Pick each line containing the word "agent" out of the data below.
▶
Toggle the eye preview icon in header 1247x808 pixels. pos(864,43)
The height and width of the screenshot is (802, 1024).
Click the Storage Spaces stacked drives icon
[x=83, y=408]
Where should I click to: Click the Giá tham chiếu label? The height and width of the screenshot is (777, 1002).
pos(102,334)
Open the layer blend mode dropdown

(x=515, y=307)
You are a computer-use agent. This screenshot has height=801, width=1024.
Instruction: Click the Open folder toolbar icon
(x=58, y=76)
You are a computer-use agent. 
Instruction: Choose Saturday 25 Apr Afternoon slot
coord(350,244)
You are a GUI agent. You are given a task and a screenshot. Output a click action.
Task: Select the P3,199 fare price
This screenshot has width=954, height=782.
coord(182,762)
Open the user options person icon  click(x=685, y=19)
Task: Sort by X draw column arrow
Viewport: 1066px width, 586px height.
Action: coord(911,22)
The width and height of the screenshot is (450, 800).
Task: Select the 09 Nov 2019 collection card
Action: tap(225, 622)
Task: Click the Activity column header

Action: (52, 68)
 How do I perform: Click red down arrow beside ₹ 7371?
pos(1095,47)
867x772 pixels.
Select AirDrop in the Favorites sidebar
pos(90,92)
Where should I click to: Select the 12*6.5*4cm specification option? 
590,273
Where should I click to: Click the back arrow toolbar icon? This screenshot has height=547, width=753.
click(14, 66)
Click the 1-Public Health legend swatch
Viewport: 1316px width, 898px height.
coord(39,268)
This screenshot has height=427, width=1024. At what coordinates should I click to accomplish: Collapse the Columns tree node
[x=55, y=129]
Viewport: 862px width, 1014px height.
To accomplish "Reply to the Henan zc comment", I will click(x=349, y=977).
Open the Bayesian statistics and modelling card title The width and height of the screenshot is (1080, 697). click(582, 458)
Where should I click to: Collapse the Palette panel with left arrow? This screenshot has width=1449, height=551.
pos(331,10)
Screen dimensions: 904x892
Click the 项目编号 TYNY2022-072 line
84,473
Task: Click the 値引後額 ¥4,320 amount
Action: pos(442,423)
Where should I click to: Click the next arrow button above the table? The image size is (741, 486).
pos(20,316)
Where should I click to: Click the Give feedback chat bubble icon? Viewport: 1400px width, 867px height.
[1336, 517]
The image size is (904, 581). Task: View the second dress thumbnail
◀
#### TASK OUTPUT:
You are a computer-use agent. This screenshot has height=801, width=1024.
You are a computer-use agent. 
You are a GUI agent. You are given a task and a screenshot. Output a click action.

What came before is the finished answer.